Locate the word "axis" in the material, then show every line that holds it.

Task material

########################################

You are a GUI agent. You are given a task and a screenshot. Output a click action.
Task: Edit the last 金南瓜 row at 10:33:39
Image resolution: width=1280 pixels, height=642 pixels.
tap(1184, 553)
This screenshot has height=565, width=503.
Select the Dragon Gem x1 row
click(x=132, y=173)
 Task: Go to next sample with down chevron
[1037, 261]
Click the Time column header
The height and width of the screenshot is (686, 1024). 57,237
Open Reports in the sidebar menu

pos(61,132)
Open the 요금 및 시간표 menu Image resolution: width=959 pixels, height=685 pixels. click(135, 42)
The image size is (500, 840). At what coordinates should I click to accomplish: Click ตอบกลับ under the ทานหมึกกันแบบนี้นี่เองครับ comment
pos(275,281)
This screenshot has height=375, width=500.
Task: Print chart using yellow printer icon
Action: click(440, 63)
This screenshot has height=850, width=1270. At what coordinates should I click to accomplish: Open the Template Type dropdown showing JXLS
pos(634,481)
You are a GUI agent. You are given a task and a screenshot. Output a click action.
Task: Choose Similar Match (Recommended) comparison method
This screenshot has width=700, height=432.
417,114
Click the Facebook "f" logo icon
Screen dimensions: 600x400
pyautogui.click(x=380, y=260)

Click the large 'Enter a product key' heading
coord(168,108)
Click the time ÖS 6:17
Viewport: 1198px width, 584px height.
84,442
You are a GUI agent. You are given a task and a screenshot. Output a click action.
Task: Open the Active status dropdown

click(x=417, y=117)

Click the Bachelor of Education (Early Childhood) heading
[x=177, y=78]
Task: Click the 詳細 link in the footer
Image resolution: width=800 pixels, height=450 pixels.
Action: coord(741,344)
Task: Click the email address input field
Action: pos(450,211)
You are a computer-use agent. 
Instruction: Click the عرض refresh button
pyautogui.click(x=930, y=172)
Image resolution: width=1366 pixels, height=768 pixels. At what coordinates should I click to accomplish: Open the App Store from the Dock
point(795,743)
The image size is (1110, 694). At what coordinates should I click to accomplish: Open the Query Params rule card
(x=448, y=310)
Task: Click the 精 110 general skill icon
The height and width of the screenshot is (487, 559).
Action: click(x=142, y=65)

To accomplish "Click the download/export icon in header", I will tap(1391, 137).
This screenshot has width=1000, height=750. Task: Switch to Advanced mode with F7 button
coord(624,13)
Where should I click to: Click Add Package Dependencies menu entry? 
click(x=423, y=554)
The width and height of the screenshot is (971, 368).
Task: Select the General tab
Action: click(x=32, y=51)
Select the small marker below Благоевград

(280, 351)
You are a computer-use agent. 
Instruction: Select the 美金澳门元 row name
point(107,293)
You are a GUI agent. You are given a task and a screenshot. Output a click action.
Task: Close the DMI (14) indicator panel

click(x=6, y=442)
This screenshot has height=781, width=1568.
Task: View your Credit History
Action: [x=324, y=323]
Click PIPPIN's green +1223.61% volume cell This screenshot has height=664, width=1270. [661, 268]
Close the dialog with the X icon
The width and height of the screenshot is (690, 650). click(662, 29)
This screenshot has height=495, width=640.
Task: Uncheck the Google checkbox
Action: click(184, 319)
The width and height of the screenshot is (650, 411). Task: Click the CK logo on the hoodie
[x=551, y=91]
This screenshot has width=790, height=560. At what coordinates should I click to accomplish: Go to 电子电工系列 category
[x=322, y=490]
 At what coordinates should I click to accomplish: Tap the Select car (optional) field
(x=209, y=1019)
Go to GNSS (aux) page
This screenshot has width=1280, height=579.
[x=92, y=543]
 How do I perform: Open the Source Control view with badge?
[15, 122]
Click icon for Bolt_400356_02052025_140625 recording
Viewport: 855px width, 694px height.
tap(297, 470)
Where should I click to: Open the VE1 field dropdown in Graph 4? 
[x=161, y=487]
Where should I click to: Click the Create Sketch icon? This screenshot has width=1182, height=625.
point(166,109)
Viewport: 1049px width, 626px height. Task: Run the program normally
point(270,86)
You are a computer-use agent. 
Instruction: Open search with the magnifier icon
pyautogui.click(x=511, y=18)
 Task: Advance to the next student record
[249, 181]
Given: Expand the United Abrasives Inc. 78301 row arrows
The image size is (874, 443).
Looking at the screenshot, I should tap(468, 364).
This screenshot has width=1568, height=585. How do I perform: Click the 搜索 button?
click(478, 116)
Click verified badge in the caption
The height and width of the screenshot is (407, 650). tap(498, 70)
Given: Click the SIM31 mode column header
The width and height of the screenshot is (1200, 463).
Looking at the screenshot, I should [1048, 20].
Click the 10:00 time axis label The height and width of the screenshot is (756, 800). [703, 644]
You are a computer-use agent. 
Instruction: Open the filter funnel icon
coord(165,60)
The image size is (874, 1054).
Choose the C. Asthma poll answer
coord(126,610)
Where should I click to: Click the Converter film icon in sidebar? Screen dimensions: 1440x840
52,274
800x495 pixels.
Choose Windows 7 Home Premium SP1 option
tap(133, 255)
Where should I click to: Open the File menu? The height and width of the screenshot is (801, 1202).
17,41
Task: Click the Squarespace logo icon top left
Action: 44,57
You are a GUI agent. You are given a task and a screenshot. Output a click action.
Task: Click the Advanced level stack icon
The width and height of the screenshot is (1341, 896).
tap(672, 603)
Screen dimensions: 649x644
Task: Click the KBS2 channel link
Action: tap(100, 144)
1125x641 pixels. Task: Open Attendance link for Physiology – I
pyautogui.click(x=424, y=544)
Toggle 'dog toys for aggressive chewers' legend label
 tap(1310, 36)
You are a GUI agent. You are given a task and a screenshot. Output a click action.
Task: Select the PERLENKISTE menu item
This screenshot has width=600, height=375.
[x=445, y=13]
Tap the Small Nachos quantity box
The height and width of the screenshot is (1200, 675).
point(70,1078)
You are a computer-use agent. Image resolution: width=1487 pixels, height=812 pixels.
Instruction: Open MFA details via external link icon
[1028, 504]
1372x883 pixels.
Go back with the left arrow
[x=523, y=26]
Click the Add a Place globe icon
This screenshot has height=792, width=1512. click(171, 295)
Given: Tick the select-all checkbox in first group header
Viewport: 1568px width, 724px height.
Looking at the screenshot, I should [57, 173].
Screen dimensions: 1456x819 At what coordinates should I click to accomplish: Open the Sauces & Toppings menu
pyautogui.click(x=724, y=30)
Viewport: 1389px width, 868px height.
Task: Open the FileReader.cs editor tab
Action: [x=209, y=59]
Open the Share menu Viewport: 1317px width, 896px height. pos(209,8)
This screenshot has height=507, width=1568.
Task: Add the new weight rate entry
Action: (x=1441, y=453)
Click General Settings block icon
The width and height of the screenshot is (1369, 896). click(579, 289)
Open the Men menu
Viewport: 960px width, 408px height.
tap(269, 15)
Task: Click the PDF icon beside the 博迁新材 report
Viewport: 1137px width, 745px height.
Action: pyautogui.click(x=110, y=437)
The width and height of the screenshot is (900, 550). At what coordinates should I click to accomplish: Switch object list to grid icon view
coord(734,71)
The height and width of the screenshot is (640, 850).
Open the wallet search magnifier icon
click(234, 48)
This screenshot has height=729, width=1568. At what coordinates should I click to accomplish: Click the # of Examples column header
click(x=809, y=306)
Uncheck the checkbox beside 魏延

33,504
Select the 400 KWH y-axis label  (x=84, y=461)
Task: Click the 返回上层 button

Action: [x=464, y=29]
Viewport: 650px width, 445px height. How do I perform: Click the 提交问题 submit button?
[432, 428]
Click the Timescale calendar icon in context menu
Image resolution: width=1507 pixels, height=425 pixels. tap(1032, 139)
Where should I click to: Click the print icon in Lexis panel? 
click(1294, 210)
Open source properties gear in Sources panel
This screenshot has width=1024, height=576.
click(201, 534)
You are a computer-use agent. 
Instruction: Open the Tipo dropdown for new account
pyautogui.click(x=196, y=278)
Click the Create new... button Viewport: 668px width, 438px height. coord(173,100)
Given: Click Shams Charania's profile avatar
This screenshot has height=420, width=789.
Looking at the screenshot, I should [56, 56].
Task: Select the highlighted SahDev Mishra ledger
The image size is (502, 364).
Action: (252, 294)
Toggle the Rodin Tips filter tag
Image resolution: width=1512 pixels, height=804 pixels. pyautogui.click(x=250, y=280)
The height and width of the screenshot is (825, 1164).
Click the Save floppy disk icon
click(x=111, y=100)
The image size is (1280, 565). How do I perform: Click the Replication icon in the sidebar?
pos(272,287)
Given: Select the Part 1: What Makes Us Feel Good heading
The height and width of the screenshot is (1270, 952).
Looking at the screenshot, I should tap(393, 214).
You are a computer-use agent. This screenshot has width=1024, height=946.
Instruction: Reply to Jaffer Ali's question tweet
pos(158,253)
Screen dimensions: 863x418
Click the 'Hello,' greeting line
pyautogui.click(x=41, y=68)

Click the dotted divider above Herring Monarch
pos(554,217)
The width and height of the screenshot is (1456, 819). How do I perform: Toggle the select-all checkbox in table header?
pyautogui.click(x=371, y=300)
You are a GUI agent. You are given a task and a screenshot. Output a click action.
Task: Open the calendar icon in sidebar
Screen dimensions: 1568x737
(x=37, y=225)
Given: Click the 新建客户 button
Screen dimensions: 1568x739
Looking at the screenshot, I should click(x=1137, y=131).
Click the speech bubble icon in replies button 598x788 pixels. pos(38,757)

########################################

Exercise answer
Click the 10:00 time axis label The height and width of the screenshot is (756, 800). [703, 644]
Select the 400 KWH y-axis label  (x=84, y=461)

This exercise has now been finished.